二郎神山を追う
ある日、張天師は天界の宮殿に出かけることになり、小さい時から一緒にいる甥の楊二郎に「お前は何時もわしについて回っているが、今日は天界の宮殿に行くからついて来るな」と言うと、二郎は「いやだ、今度は叔父さんと一緒に行って天界の宮殿がどんなものか見たい」と言った。「お前、俺が天界に連れて行ってやったら、言うことを聞くか、俺がこうしろと言ったらその通りにするか」 「うん、するよ」 こう約束して張天師は二郎を連れて天界に行った。
張天師は天界の宮殿に着くと、門の前で二郎に「お前はここで待っていろ、俺は中に入って用事を済ましてくる、終わったら一緒に帰るからな」言った。「うん、わかった」 そこで楊二郎は外で待ち、張天師は宮殿の中に入った。
そのうちに二郎は退屈になってそこらを歩き回ると、門のそばに麻の茎が束ねてあった、二郎は何もすることがないのでこの麻の茎の皮をむいて小さな紐を作った、帰ったら鞭を作りその先にこの紐をつけようと思ったのだ。やがて張天師が用事を終えて戻って来て、張天師は紐を持った二郎を連れて家へ帰った。
二郎はまだ12,3歳で腕白である。帰ると自分で鞭を作り、この紐を鞭の先につけ、「ドウドウ、行け、ドウドウ、行け」と声をあげ山を叩いて遊んだ。二郎は山をころがして海へ追いやり、山が海に入って見えなくなるまで追った。二郎は四方の山をこうしてころがして遊んだ。だから地上の平野は楊二郎が山を追っ払った跡だ、山をころがしていなければ、この辺はまだ山だったのだ。

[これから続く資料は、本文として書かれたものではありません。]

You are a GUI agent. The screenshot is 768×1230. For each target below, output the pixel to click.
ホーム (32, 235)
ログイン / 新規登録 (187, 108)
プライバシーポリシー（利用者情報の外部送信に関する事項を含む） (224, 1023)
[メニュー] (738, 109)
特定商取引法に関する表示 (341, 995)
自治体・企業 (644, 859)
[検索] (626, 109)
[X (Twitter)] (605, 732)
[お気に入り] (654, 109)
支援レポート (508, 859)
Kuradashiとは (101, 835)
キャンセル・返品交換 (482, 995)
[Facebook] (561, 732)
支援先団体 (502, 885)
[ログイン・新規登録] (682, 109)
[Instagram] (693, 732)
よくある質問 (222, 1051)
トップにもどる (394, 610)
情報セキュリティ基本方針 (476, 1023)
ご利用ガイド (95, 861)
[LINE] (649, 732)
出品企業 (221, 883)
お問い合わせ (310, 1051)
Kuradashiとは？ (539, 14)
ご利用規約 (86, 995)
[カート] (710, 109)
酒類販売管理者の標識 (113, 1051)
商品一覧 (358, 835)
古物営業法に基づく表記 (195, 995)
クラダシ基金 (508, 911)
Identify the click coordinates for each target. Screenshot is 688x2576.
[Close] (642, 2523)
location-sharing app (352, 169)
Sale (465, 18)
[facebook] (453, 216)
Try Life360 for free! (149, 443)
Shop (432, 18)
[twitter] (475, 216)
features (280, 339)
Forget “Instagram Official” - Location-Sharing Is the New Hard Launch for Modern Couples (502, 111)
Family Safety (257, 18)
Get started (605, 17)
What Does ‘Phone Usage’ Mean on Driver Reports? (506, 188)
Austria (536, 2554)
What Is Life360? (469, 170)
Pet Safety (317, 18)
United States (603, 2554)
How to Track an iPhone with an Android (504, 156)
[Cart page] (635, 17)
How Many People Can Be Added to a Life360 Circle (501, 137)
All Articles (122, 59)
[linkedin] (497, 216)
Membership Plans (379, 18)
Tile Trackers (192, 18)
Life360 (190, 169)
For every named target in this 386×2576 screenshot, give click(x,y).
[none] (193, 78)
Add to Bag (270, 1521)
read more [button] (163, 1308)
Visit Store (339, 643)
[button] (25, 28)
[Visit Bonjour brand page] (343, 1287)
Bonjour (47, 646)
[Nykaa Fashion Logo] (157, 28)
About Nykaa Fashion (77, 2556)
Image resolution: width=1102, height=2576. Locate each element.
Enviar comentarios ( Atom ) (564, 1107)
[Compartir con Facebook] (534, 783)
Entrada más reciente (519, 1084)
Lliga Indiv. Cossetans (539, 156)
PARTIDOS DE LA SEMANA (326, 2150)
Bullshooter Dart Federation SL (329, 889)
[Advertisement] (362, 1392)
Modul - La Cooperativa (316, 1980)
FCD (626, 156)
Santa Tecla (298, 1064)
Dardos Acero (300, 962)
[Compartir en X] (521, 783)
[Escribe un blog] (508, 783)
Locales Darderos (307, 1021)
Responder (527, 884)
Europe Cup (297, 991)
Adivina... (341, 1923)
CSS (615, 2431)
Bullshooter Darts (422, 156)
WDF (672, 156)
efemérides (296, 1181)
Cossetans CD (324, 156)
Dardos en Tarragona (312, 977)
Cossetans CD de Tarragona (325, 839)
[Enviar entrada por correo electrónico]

だが、二郎に海の中を山だらけにされた龍王は山を担いでいられなくなって、天界の玉皇大帝に「玉皇大帝、困りますよ、あなたが楊二郎に山を海へ追わせるから、わたしの海がみんな埋まって海水が溢れてしまいます、どうすればいいのですか」と言った。「わしが楊二郎に何時、山を追わせたと言うのだ、そんなことない」 「でも二郎は沢山の山を鞭で追い払い海へころがしています」 「誰がさせているのだ」 「誰がさせているのかわかりません」 「張天師に違いない、張天師を呼べ」 こうしてまた張天師が呼びだされた。
張天師が天界に上り、玉皇大帝に何事ですかと尋ねた、「何事ですかだと?、この間、お前は誰を連れて来たのだ」 「私の甥を連れて来ました」 「連れて来て何処で待たせておいた」 「南天門で待たせました」 「そいつはわしの天の麻を盗んで鞭を作り、山を追い海へころがしているぞ、このままでは困ると、龍王が訴えてきた」 「わかりました。帰って二郎からその玩具をとりあげます」と言って張天師はすぐ帰った。
楊二郎はまだ山を追って遊んでいた。張天師は子供のものを無理に取りあげるのはよくないと考えたが、この玩具を持たせておくわけにもいかない。張天師は夜、二郎が寝ている間に鞭の先の天の麻の紐をただの麻の紐に取り替えてしまった。
翌日、楊二郎はまた山を鞭で追いかけて遊ぼうと思った、しかしこんどは鞭で山を叩いて追っても山は動かない、強く叩いてもあの山もこの山もどうしても動かない。今どの山にも窪地があるのは楊二郎が動かない山を強く叩いた跡であると云う。